## Task material
——————
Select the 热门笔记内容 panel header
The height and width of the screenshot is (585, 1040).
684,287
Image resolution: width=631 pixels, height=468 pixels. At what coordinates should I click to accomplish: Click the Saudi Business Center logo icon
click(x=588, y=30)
——————
Reproduce all the items above verbatim, line for line.

## Task output
Select the 热门笔记内容 panel header
The height and width of the screenshot is (585, 1040).
684,287
Image resolution: width=631 pixels, height=468 pixels. At what coordinates should I click to accomplish: Click the Saudi Business Center logo icon
click(x=588, y=30)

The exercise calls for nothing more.